__YOUR TASK__:
The answer is the exact text of every line from the one that contains "Task: Open Maria Goes to... story cover" to the final line of the entries below, with pictures left out.

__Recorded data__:
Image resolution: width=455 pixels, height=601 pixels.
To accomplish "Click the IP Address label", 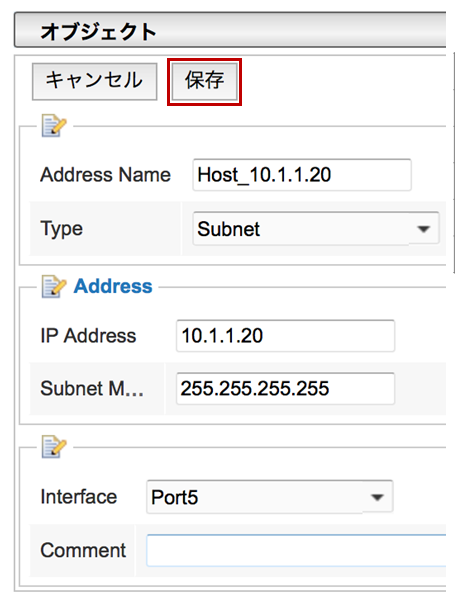I will 88,336.
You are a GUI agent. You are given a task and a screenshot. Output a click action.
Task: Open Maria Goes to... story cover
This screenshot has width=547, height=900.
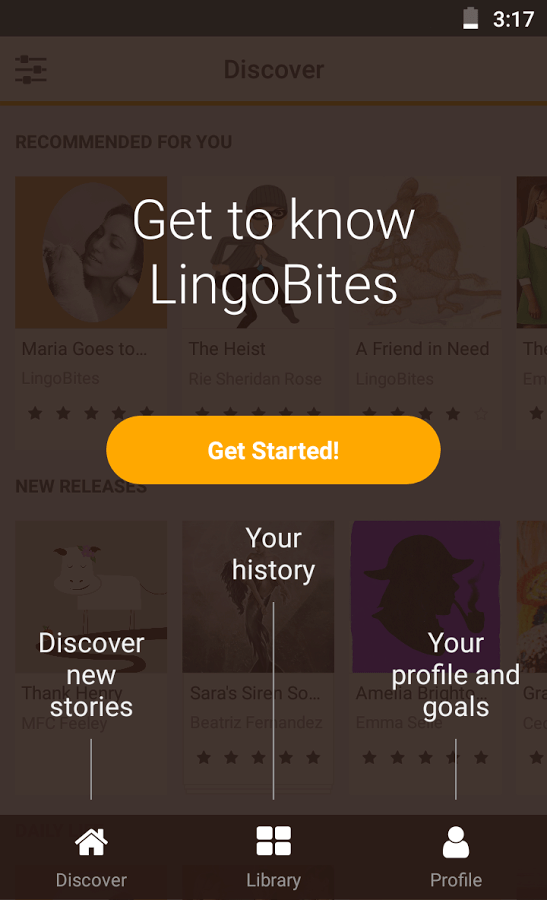(x=91, y=253)
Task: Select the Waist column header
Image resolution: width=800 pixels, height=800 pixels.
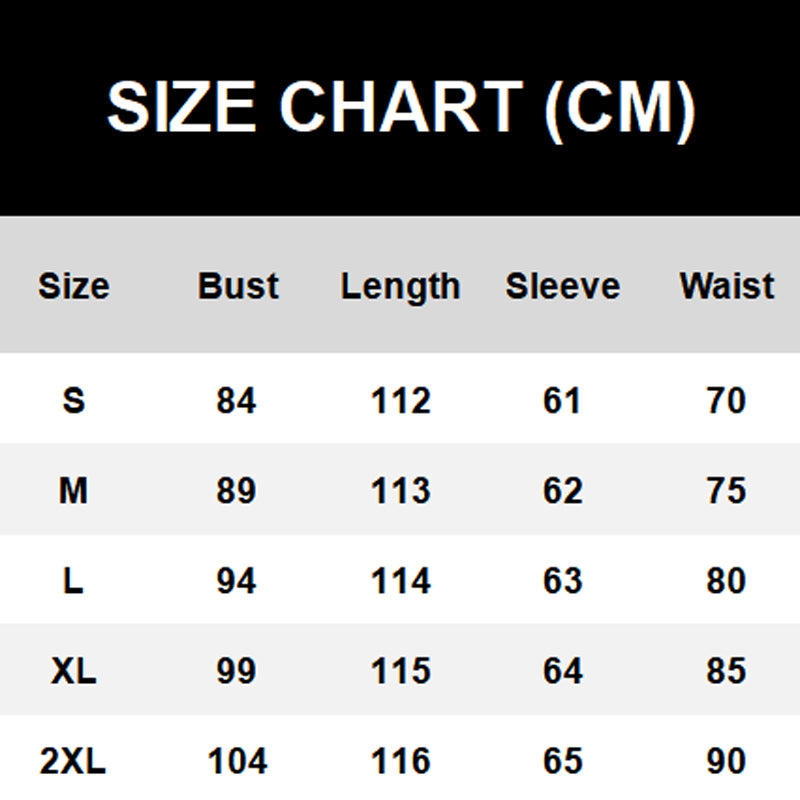Action: (727, 287)
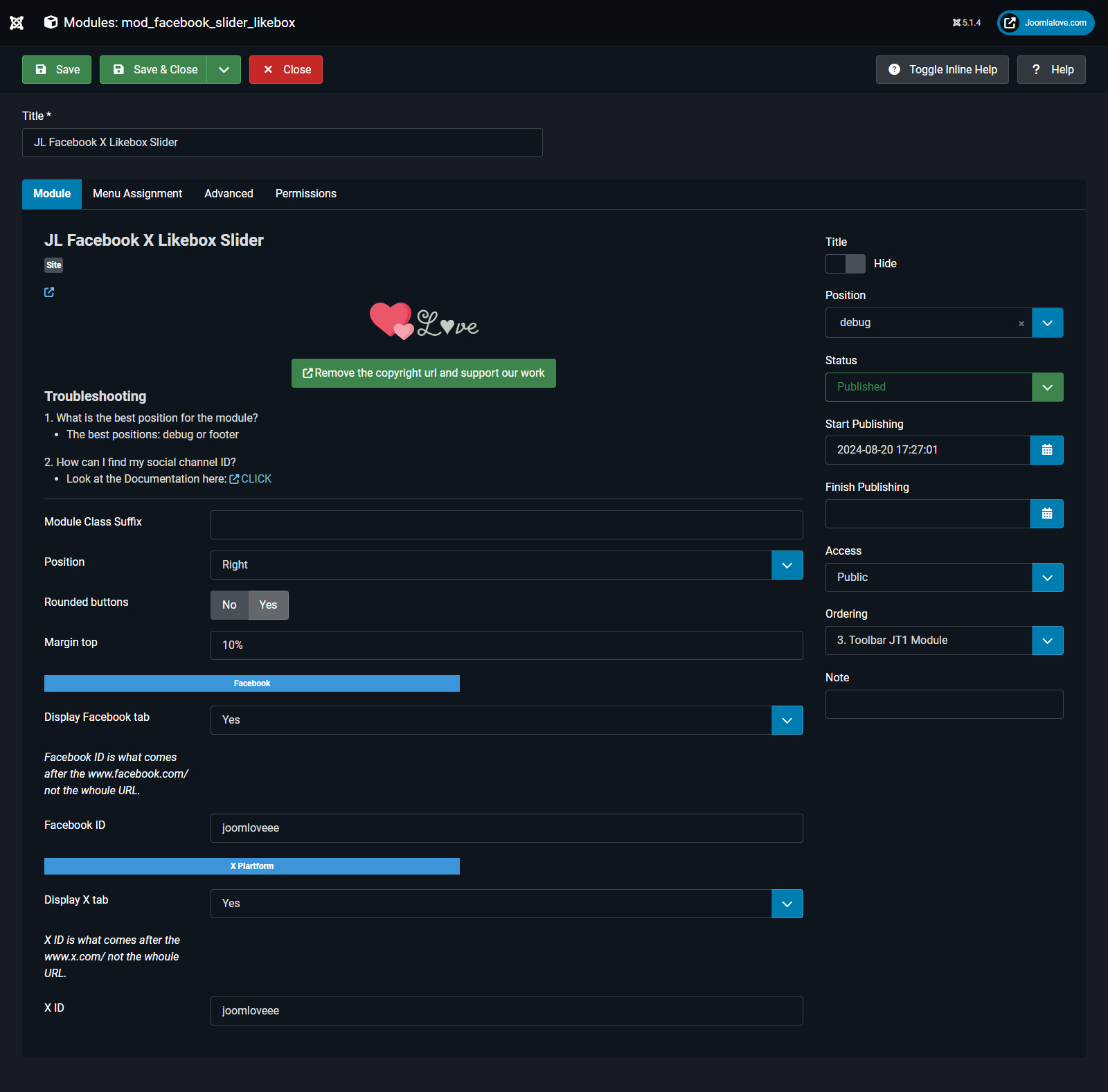Click the Facebook ID input field
Screen dimensions: 1108x1092
506,828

__OUTPUT BELOW__:
Task: Open Maria Goes to... story cover
This screenshot has width=547, height=900.
(x=91, y=253)
Task: Select the Waist column header
Image resolution: width=800 pixels, height=800 pixels.
Action: (727, 287)
Click the Facebook ID input field
Screen dimensions: 1108x1092
506,828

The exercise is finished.